- **OBJETIVO 1**
Localize na listagem todas as linhas que contêm a sequência "personal" e copie-as, levando em conta a distinção entre maiúsculas e minúsculas.

- **TEXTO FORNECIDO**
⟨

Agradeço de coração a oportunidade que me foi dada de me dirigir pela primeira vez à Organização das Nações Unidas para a Alimentação e a Agricultura (FAO), que este ano celebra o octogésimo aniversário da sua fundação. Saúdo cordialmente todos os participantes nesta quadragésima quarta sessão da Conferência, seu órgão supremo, e, em particular, o Diretor-Geral, Sr. Qu Dongyu, agradecendo o trabalho que a Organização realiza diariamente na busca de respostas adequadas ao problema da insegurança alimentar e da desnutrição, que continua a ser um dos maiores desafios do nosso tempo.

⟩

- **OBJETIVO 2**
Reproduza na íntegra, sem nenhuma alteração, o texto dirigido à FAO.

- **DADOS DO EXERCÍCIO**
⟨

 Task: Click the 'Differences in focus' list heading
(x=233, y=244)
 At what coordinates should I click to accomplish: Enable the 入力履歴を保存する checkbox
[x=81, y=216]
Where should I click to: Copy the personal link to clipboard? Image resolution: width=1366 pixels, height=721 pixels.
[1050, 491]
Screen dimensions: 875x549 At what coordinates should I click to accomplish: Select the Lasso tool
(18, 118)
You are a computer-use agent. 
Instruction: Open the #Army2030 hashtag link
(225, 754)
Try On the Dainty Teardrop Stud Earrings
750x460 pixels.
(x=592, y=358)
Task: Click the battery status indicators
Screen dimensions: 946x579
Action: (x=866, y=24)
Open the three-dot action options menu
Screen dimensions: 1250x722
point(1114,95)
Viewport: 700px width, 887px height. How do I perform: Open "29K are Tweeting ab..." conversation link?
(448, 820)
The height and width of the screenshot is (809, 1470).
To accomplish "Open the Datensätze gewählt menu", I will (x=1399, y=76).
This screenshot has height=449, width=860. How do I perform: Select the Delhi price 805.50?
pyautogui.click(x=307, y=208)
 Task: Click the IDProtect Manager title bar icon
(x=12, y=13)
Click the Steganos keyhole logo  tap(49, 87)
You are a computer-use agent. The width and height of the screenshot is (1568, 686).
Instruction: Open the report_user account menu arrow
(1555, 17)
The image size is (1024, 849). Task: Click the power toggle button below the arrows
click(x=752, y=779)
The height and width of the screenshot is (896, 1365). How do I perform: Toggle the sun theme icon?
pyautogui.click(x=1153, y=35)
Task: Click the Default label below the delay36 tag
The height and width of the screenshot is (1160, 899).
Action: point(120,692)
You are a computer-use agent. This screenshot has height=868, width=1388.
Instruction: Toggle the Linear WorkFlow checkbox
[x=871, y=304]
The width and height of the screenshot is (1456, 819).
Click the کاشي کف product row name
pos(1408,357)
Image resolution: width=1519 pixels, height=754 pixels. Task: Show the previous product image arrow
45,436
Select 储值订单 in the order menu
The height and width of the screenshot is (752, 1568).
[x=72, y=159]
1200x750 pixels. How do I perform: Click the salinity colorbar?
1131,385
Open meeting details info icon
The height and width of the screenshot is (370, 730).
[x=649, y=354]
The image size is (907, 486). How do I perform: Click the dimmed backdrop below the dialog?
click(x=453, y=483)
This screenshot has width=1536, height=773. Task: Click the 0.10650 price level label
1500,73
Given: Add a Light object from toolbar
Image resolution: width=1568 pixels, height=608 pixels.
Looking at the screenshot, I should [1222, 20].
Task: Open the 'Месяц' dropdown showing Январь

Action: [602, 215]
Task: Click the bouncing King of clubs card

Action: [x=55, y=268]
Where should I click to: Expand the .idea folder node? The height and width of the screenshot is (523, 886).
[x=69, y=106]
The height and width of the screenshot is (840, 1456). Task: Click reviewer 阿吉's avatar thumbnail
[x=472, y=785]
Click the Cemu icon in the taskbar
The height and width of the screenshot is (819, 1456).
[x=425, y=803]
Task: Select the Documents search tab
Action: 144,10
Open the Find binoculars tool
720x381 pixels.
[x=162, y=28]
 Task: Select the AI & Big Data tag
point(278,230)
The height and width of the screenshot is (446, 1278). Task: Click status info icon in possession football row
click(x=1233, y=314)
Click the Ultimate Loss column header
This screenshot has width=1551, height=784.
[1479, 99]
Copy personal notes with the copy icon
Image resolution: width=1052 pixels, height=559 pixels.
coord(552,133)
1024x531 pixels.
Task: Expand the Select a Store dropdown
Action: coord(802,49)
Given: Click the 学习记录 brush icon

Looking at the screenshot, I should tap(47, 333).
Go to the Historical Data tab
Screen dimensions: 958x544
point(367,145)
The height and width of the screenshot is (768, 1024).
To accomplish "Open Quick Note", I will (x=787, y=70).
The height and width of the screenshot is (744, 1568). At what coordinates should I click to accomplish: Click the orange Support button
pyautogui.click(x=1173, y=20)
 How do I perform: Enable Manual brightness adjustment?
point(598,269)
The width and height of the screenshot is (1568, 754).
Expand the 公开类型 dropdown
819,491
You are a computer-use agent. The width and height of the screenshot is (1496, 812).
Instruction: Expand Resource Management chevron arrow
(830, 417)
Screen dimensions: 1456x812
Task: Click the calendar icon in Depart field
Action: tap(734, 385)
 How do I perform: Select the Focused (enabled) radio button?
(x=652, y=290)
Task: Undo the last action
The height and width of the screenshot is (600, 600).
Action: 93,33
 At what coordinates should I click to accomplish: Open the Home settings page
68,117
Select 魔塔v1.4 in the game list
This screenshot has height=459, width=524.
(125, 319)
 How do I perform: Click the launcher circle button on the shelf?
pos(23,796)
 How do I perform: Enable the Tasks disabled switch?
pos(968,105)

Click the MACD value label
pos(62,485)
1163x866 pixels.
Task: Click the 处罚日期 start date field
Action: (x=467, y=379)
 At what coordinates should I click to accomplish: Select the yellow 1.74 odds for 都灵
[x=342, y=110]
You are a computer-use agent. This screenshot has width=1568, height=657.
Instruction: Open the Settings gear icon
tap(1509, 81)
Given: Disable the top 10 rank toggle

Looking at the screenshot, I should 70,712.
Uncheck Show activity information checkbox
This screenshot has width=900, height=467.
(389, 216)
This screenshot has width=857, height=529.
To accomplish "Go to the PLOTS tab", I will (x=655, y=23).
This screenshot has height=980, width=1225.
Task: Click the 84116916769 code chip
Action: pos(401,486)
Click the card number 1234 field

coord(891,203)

⟩

- **RESPOSTA ESCRITA 1**
Where should I click to: Copy the personal link to clipboard? Image resolution: width=1366 pixels, height=721 pixels.
Copy personal notes with the copy icon

- **RESPOSTA ESCRITA 2**
Agradeço de coração a oportunidade que me foi dada de me dirigir pela primeira vez à Organização das Nações Unidas para a Alimentação e a Agricultura (FAO), que este ano celebra o octogésimo aniversário da sua fundação. Saúdo cordialmente todos os participantes nesta quadragésima quarta sessão da Conferência, seu órgão supremo, e, em particular, o Diretor-Geral, Sr. Qu Dongyu, agradecendo o trabalho que a Organização realiza diariamente na busca de respostas adequadas ao problema da insegurança alimentar e da desnutrição, que continua a ser um dos maiores desafios do nosso tempo.